4. Fourth, the research team identified the top 10 research questions using the criteria of those interventions with “9 or more” red dots.
5. Fifth, another group of patients completed an online survey to prioritize the top 10 research questions. The survey asked patients to rank the 10 questions from top to lowest priority on two dimensions: importance and health equity.
1. Identifying existing evidence: The research team identified 174 preexisting systematic reviews on osteoarthritis and classified them using the Map of Evidence for Osteoarthritis.
2. Identifying broad research topics: The two workshops produced 371 topics related to osteoarthritis. Twelve research topics had the highest number of red dots (between 4 and 10 red dots) and where therefore identified as top priority.

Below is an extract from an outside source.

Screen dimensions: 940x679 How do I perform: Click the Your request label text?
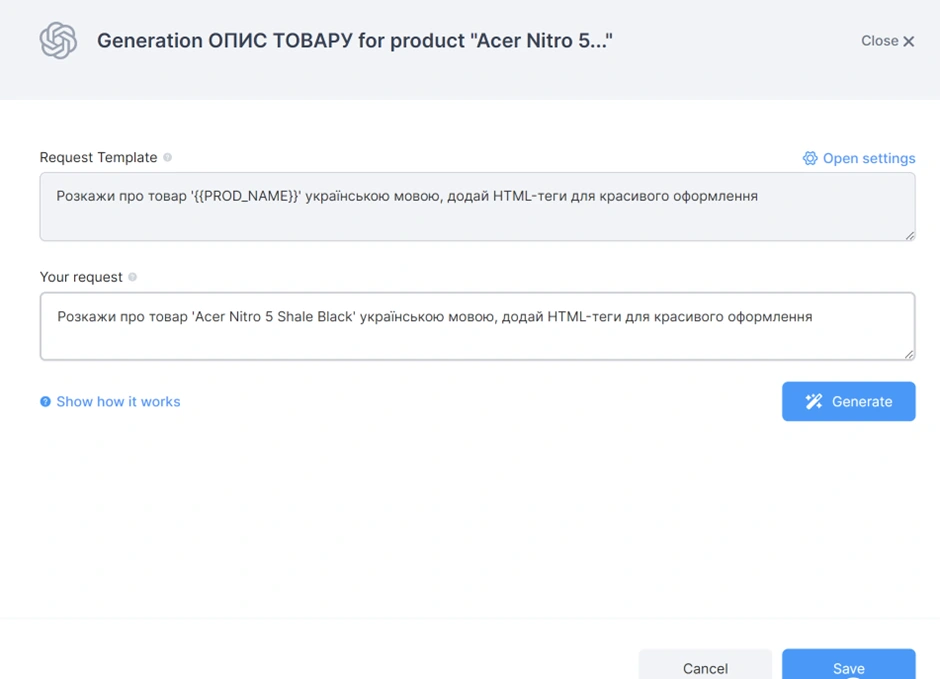(x=81, y=277)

3. Converting broad topics into research questions: 43 research questions were produced from the 12 broad research topics, and 50% of the research questions were relevant to social determinants of health.
4. Identifying the top research questions: From the 43 research questions, 10 were identified as the top priorities: 4 questions related to self-management approaches, 2 related to the level and quality of communication between the patient and clinicians, 2 concerning the reduction of decisional conflict about timing for joint replacement, 1 about reducing the risk in the well community and 1 regarding the reduction of inequities in waiting times for osteoarthritis surgery.

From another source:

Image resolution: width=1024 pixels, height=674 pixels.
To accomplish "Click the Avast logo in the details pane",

5. Ranking the top 10 research questions: Research questions related to prevention and self-management interventions were ranked as the top priorities for osteoarthritis systematic reviews.
1. Supporting a holistic approach in managing and treating patients with osteoarthritis, the resulting research questions included clinical and non-clinical interventions, and SDH that impact the progression of osteoarthritis.

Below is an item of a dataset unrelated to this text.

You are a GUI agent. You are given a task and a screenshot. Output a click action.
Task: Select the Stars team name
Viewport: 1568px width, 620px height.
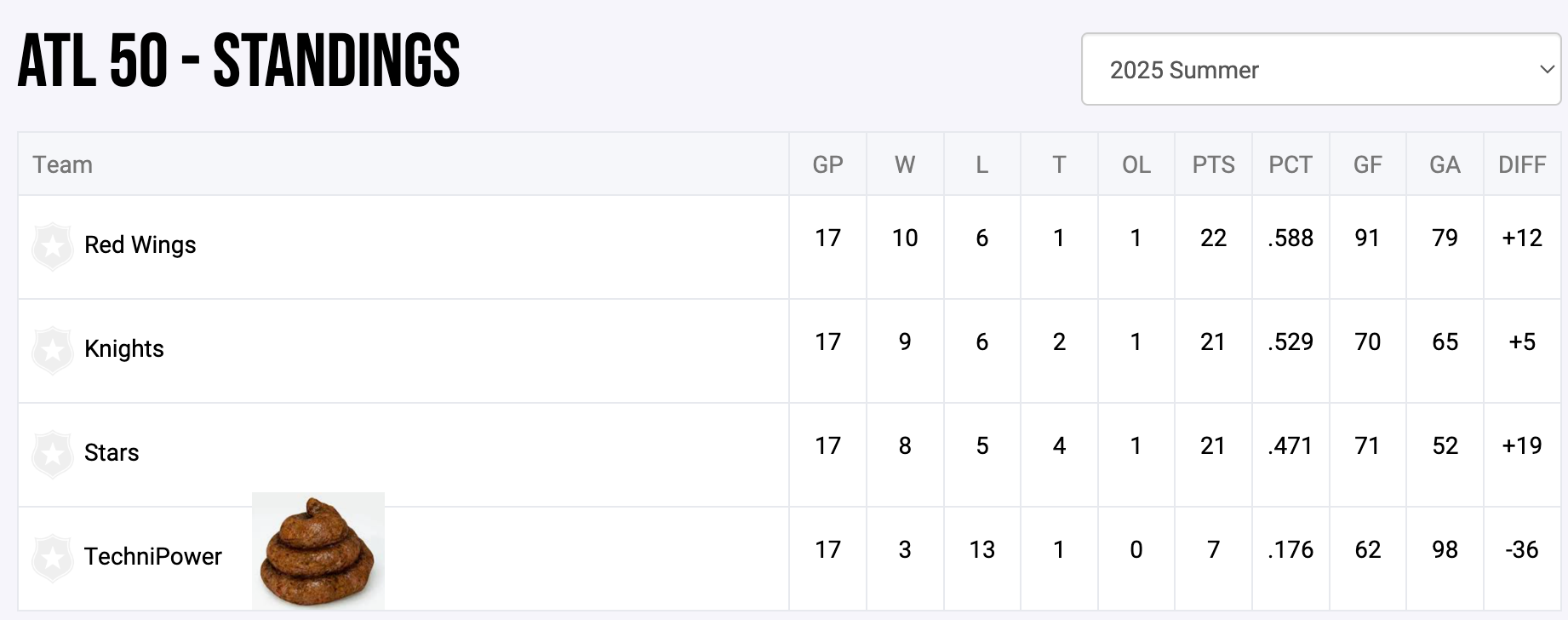pyautogui.click(x=112, y=453)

2. The methods do not limit the scope of topics to a particular Cochrane Review Group. They are aligned with patient needs and with the needs of users of information outside of the Cochrane system.
3. The method seems feasible if conducted annually.
1. The methodology lacked a process to verify whether patients that participated in the online survey understood the concept of health equity. If the patients did not understand the concept, the results could potentially be inaccurate.
2. Lack of involvement of patients from disadvantaged groups of the population and from low-and middle-income countries. This was mainly due to lack of contacts in those groups and lack of resources from the patients to travel and participate in the workshops. Virtual workshops may be a way to engage patients with less resources or unable to travel.
3. There were marked gaps in the topics. For example, no high-priority topics were identified for access to care until the patients had advanced disease. We do not have a good understanding of what these gaps represent.
4. There is a risk that there will be little evidence to address the top 10 research questions, mainly for two reasons: 1) It is unlikely that randomized controlled trials will be able to address the questions that relate to SDH. Only recently Cochrane created a methods group focusing on developing methodologies that will incorporate the best study design (beyond RCTs) to address the question in hand. Furthermore, given that the topic on SDH is relatively new, there might be few underlying studies that combine clinical and social aspects. Funding in those areas needs to be encouraged.
5. Because SDH crosses different review groups, the list of topics requires work from more than one group. However, those other groups felt that the research questions had to be modified to make them consistent with their scope of work. Thus, a risk exists that the top research questions may not be addressed in their entirety.
The priority setting method could be used by all Cochrane Review Groups to set priorities for systematic reviews on a continuous basis. The proposed method effectively incorporates SDH considerations. Further testing is needed to validate that health equity is effectively incorporated and increase the involvement of disadvantaged people.